Queueing for the Festival
You’re at Glastonbury Festival with a baby!
So you have your camp set up, it’s officially happening – now what?! I remember feeling extremely safe in my fenced off camp site, with my baby comfortably laid in the tent, and for a second thinking “Shall we just stay here?”. But then I looked around and there were hundreds of families, all as crazy as us, setting up their decorated trolleys, cracking open a can of beer and getting ready to head out into the jungle! The atmosphere is buzzing and there is a really strong feeling of community amongst the festival families.
The main festival doesn’t officially kick off until Friday, but there is so much to see and do on the Wednesday and Thursday. Once you have your tent set up, go for a walk around the site. It is absolutely huge, and there will be so much for your baby to look at along the way. You can grab some lunch, have a few drinks and take a big deep sigh of relief that you have made it, and it really isn’t as scary as you thought it would be!
Feeding a baby at Glastonbury Festival
We were doing a combination of breast and bottle feeding so we got to experience both. Breastfeeding was a lot easier as we could do it easily anywhere (and there is absolutely no judgement at a place like Glastonbury!) plus it didn’t require any equipment. For bottle feeding we brought a large tub to cold water sterilise the bottles. We had a flask that we filled with boiling water in the morning, then used this to mix with formula as we needed it.
Bathing a baby at Glastonbury Festival
There is an NCT tent at the back of the Kidz Field which is a sanctuary for babies and parents. Here you can bath your baby. They also have baby food, spare clothes, changing mats, baby toys, books – everything you could possibly need.
Relaxing in the Green Kidz Field
What to do with a baby at Glastonbury Festival?!
There are tons of areas that your baby can enjoy. But you can still enjoy the music and do what you want to do too (to a degree!) Get them set up comfortably in their pram with their ear defenders on. For a lot of the festival Leo was sleeping or just relaxing in the pram, whilst we enjoyed sets from the back. Big stages like the Pyramid stage allow you to safely sit at the back and enjoy the artists without it being too loud and crowded for the baby. We would put a picnic blanket down on the Pyramid field in the afternoon and enjoy a few sets whilst Leo rolled about just as he would have at home.

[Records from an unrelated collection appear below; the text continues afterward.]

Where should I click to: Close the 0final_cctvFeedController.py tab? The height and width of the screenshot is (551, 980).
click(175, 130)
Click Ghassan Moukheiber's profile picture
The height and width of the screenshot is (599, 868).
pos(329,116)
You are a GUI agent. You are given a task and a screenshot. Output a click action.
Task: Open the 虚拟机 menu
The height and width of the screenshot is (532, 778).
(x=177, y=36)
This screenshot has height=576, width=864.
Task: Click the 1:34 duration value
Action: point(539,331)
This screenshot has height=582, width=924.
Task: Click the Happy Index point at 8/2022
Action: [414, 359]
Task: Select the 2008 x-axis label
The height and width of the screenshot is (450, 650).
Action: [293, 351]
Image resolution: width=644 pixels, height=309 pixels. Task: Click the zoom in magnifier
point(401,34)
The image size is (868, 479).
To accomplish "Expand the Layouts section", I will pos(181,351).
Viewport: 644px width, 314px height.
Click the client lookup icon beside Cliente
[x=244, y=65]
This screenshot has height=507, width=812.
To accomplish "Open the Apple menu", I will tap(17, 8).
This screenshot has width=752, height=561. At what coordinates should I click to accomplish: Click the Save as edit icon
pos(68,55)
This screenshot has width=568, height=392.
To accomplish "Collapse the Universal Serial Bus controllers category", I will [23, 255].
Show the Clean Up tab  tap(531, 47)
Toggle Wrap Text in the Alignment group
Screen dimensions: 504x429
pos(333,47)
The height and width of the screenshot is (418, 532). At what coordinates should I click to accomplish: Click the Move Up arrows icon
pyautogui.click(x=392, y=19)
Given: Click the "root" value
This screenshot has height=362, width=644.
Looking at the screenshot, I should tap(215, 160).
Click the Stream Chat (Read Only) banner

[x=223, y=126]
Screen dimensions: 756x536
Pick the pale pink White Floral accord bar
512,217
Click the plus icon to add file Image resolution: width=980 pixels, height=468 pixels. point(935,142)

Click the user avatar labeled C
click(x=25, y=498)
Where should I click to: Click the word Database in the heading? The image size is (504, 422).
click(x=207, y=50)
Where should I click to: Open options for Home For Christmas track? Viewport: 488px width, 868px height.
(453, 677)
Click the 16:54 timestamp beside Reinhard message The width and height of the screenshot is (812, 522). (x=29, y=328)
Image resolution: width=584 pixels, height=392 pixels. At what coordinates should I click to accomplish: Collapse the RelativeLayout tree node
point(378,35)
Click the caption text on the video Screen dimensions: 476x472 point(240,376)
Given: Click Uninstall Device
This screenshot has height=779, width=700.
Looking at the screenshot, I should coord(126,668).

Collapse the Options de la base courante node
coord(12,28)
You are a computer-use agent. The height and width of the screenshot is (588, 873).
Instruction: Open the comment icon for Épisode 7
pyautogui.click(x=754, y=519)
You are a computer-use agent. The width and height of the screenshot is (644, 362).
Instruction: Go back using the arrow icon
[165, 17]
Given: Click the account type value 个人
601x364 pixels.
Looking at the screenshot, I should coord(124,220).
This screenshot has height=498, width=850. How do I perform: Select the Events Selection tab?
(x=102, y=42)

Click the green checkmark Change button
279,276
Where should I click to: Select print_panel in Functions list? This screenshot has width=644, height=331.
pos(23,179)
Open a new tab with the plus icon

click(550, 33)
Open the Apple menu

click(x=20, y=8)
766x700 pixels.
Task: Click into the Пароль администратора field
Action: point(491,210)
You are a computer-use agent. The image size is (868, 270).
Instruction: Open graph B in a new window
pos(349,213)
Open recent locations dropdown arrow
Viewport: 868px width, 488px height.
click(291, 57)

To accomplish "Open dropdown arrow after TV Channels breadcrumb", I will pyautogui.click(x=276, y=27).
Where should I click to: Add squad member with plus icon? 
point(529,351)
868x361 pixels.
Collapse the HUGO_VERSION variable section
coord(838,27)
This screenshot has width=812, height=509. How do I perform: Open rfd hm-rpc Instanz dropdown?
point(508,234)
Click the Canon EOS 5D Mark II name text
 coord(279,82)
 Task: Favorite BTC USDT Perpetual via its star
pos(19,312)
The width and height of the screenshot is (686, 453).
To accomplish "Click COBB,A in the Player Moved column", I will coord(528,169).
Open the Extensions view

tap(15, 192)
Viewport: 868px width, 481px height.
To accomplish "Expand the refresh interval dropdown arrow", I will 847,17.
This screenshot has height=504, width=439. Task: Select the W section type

Great places for families with babies
Kidz Field – watch some performances at the Big Top, enjoy the regular parades, older babies can play in a small soft play area. Listen to a story in the Story Tellers Marquee.
NCT tent – for comfort. You can also play in the huge sandpit just outside, read some stories, play with some sensory toys.
Green Kidz Field – there is a fenced off baby area with comfy places to lay them down, books, toys and crafts.
Circus and theatre fields – Lots of parades, performers and fun things going off all day.
Green Fields – really peaceful family friendly area. Lots of crafts and displays to walk around and look at. The healing fields offer massages, homeopathy, palm reading, tarot readings – it was great to explore these areas that we would have otherwise missed.
Glastonbury on Sea – a seaside pier with a bandstand, penny arcade, candy floss, Punch and Judy, dodgems and an helter skelter!
The Park – there is a big hill at the park with an amazing view over the whole festival, a great place to go and sit and enjoy the sunset.
Hopefully now you feel a little more prepared for taking your baby to Glastonbury Festival, you will definitely have the time of your life!